DATA EXTRACTS Start Marker

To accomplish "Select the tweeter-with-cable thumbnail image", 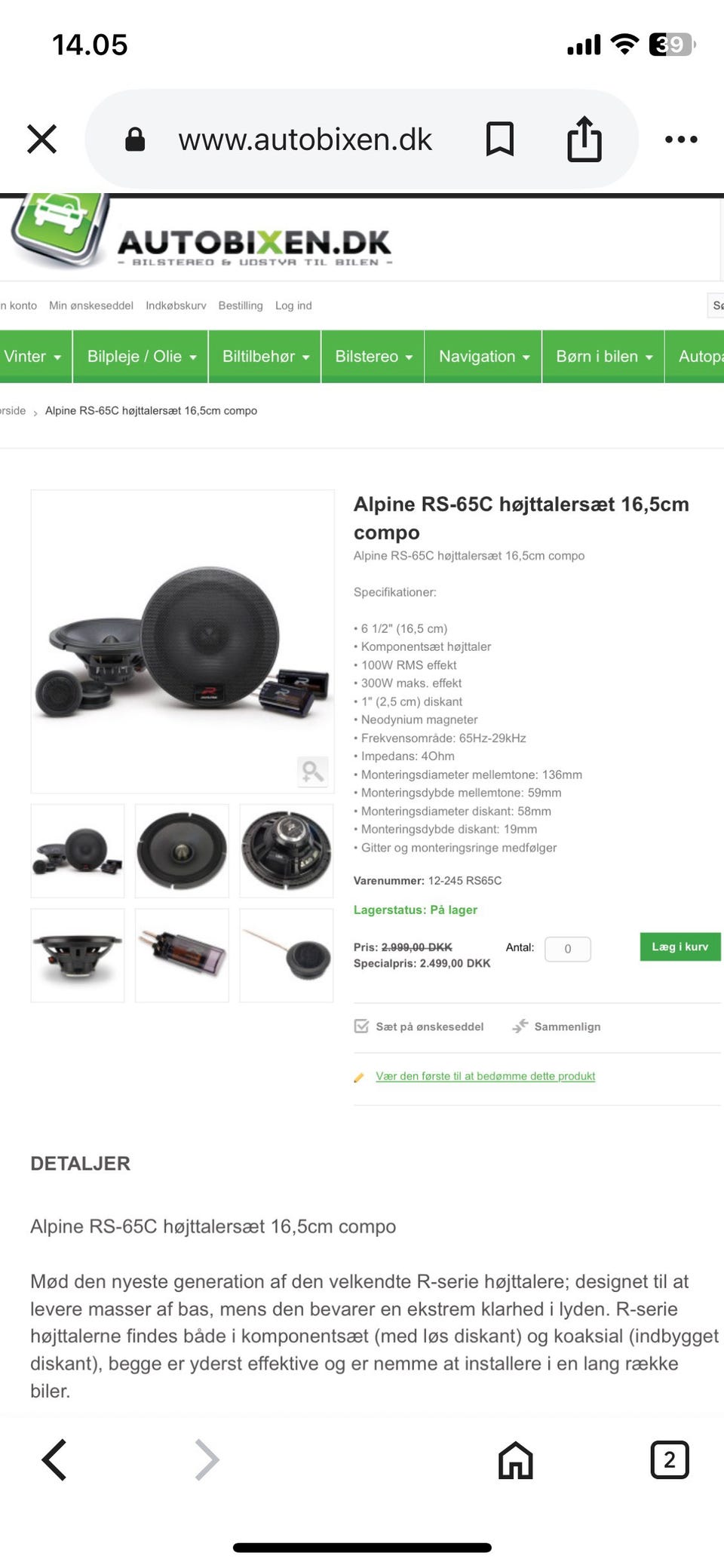I will (287, 956).
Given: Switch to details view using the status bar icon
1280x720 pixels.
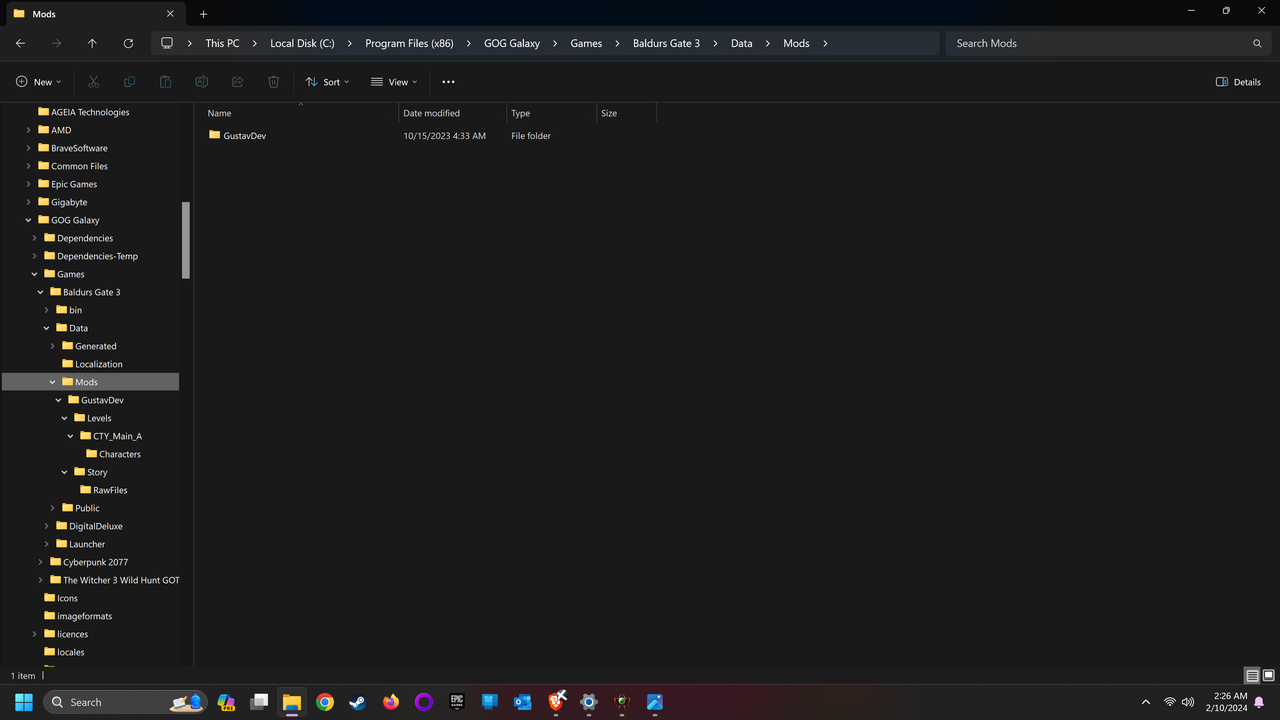Looking at the screenshot, I should (x=1252, y=675).
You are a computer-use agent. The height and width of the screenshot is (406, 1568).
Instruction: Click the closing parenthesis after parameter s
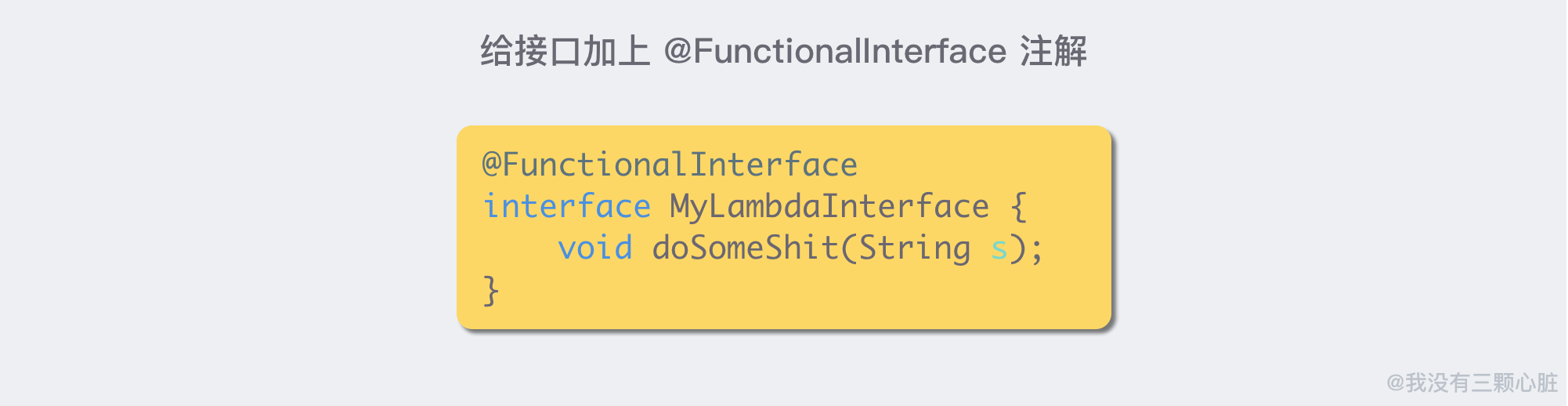point(1017,248)
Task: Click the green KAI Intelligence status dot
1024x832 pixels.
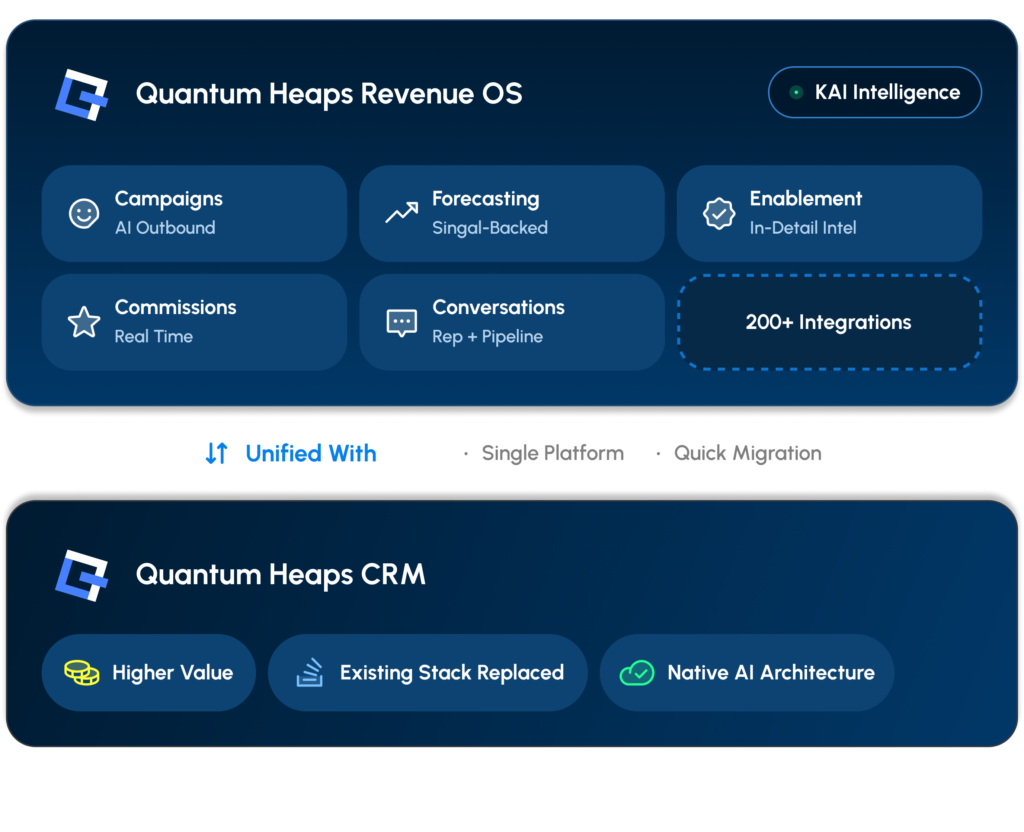Action: [x=796, y=93]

DATA EXTRACTS End Marker

Note every line of the entries in which "status" appears, and copy it down.

* ANSWER BOX
Given: Switch to details view using the status bar icon
Task: Click the green KAI Intelligence status dot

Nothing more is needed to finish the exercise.